Given request
Update the items below by replacing "GUI agent" with "web agent" wherever it occurs, keeping every other word unchanged.

[Items listed in a dataset]
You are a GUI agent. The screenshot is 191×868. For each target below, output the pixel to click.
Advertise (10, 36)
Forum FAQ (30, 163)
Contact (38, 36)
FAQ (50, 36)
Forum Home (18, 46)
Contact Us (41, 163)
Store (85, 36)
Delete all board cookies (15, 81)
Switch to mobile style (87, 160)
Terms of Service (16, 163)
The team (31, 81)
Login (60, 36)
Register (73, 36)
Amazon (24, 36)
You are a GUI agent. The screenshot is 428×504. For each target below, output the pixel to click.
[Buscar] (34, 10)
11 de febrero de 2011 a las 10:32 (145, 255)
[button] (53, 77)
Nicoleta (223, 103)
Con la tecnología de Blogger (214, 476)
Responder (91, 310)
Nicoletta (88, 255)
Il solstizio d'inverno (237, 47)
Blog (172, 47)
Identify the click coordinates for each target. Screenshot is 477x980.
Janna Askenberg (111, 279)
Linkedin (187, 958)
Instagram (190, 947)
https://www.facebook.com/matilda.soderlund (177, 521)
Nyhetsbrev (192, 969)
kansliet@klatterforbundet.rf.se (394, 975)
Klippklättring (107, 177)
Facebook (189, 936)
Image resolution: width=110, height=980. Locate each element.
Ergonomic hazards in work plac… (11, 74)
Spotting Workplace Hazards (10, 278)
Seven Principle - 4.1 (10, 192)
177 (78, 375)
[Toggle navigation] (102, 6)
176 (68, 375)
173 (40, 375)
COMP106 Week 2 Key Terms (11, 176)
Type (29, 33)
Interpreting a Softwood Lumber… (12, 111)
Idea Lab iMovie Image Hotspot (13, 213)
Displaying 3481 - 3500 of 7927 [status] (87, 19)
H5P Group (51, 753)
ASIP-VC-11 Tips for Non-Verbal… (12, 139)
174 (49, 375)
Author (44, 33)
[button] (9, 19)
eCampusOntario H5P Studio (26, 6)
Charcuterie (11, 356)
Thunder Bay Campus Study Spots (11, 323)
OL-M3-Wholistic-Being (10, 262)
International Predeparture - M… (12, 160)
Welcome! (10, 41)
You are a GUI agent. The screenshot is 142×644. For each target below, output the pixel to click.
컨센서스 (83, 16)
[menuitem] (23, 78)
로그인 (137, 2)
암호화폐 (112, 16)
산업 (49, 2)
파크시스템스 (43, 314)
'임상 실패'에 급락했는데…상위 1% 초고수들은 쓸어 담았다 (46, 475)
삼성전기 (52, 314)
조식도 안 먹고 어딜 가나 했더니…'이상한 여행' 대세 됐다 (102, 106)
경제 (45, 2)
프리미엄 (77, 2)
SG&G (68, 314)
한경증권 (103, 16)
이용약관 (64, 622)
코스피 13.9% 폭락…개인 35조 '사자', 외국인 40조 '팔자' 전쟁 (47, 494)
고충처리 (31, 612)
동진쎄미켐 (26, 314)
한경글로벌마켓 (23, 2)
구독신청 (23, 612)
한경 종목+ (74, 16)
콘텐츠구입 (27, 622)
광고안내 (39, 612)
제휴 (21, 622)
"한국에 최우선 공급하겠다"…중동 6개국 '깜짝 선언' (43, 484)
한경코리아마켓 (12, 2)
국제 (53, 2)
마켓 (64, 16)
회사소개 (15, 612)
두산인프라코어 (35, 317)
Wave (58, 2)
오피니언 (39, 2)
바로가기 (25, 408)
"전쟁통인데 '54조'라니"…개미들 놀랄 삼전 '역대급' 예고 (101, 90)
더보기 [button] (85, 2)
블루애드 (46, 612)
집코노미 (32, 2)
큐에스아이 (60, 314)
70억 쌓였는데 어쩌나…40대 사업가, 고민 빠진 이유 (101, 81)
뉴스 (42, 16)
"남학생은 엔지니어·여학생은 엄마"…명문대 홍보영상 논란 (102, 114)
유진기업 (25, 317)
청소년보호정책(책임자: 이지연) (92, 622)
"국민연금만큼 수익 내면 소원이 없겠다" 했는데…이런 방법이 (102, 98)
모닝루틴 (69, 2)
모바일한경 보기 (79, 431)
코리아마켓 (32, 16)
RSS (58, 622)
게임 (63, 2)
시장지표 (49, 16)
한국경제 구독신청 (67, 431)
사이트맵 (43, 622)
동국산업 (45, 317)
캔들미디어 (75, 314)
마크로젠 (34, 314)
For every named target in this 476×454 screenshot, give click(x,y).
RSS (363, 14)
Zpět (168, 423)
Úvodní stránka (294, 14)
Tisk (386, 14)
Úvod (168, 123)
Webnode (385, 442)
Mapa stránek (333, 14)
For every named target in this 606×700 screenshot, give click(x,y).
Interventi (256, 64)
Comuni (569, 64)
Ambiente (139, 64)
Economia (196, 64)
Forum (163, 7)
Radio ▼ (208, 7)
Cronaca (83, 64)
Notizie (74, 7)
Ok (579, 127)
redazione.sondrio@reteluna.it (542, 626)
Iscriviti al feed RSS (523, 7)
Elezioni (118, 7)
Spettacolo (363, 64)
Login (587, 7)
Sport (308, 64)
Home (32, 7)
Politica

Written response
You are a web agent. The screenshot is 191×868. For each target below, output the pixel to click.
Advertise (10, 36)
Forum FAQ (30, 163)
Contact (38, 36)
FAQ (50, 36)
Forum Home (18, 46)
Contact Us (41, 163)
Store (85, 36)
Delete all board cookies (15, 81)
Switch to mobile style (87, 160)
Terms of Service (16, 163)
The team (31, 81)
Login (60, 36)
Register (73, 36)
Amazon (24, 36)
You are a web agent. The screenshot is 428×504. For each target below, output the pixel to click.
[Buscar] (34, 10)
11 de febrero de 2011 a las 10:32 (145, 255)
[button] (53, 77)
Nicoleta (223, 103)
Con la tecnología de Blogger (214, 476)
Responder (91, 310)
Nicoletta (88, 255)
Il solstizio d'inverno (237, 47)
Blog (172, 47)
Identify the click coordinates for each target. Screenshot is 477x980.
Janna Askenberg (111, 279)
Linkedin (187, 958)
Instagram (190, 947)
https://www.facebook.com/matilda.soderlund (177, 521)
Nyhetsbrev (192, 969)
kansliet@klatterforbundet.rf.se (394, 975)
Klippklättring (107, 177)
Facebook (189, 936)
Image resolution: width=110, height=980. Locate each element.
Ergonomic hazards in work plac… (11, 74)
Spotting Workplace Hazards (10, 278)
Seven Principle - 4.1 (10, 192)
177 (78, 375)
[Toggle navigation] (102, 6)
176 (68, 375)
173 (40, 375)
COMP106 Week 2 Key Terms (11, 176)
Type (29, 33)
Interpreting a Softwood Lumber… (12, 111)
Idea Lab iMovie Image Hotspot (13, 213)
Displaying 3481 - 3500 of 7927 [status] (87, 19)
H5P Group (51, 753)
ASIP-VC-11 Tips for Non-Verbal… (12, 139)
174 (49, 375)
Author (44, 33)
[button] (9, 19)
eCampusOntario H5P Studio (26, 6)
Charcuterie (11, 356)
Thunder Bay Campus Study Spots (11, 323)
OL-M3-Wholistic-Being (10, 262)
International Predeparture - M… (12, 160)
Welcome! (10, 41)
You are a web agent. The screenshot is 142×644. For each target below, output the pixel to click.
컨센서스 (83, 16)
[menuitem] (23, 78)
로그인 (137, 2)
암호화폐 (112, 16)
산업 (49, 2)
파크시스템스 (43, 314)
'임상 실패'에 급락했는데…상위 1% 초고수들은 쓸어 담았다 (46, 475)
삼성전기 (52, 314)
조식도 안 먹고 어딜 가나 했더니…'이상한 여행' 대세 됐다 (102, 106)
경제 (45, 2)
프리미엄 (77, 2)
SG&G (68, 314)
한경증권 (103, 16)
이용약관 (64, 622)
코스피 13.9% 폭락…개인 35조 '사자', 외국인 40조 '팔자' 전쟁 (47, 494)
고충처리 (31, 612)
동진쎄미켐 (26, 314)
한경글로벌마켓 (23, 2)
구독신청 (23, 612)
한경 종목+ (74, 16)
콘텐츠구입 (27, 622)
광고안내 (39, 612)
제휴 (21, 622)
"한국에 최우선 공급하겠다"…중동 6개국 '깜짝 선언' (43, 484)
한경코리아마켓 (12, 2)
국제 (53, 2)
마켓 (64, 16)
회사소개 (15, 612)
두산인프라코어 (35, 317)
Wave (58, 2)
오피니언 (39, 2)
바로가기 (25, 408)
"전쟁통인데 '54조'라니"…개미들 놀랄 삼전 '역대급' 예고 (101, 90)
더보기 [button] (85, 2)
블루애드 (46, 612)
집코노미 (32, 2)
큐에스아이 (60, 314)
70억 쌓였는데 어쩌나…40대 사업가, 고민 빠진 이유 (101, 81)
뉴스 (42, 16)
"남학생은 엔지니어·여학생은 엄마"…명문대 홍보영상 논란 (102, 114)
유진기업 (25, 317)
청소년보호정책(책임자: 이지연) (92, 622)
"국민연금만큼 수익 내면 소원이 없겠다" 했는데…이런 방법이 (102, 98)
모닝루틴 (69, 2)
모바일한경 보기 (79, 431)
코리아마켓 (32, 16)
RSS (58, 622)
게임 (63, 2)
시장지표 (49, 16)
한국경제 구독신청 (67, 431)
사이트맵 (43, 622)
동국산업 (45, 317)
캔들미디어 (75, 314)
마크로젠 (34, 314)
For every named target in this 476×454 screenshot, give click(x,y).
RSS (363, 14)
Zpět (168, 423)
Úvodní stránka (294, 14)
Tisk (386, 14)
Úvod (168, 123)
Webnode (385, 442)
Mapa stránek (333, 14)
For every named target in this 606×700 screenshot, give click(x,y).
Interventi (256, 64)
Comuni (569, 64)
Ambiente (139, 64)
Economia (196, 64)
Forum (163, 7)
Radio ▼ (208, 7)
Cronaca (83, 64)
Notizie (74, 7)
Ok (579, 127)
redazione.sondrio@reteluna.it (542, 626)
Iscriviti al feed RSS (523, 7)
Elezioni (118, 7)
Spettacolo (363, 64)
Login (587, 7)
Sport (308, 64)
Home (32, 7)
Politica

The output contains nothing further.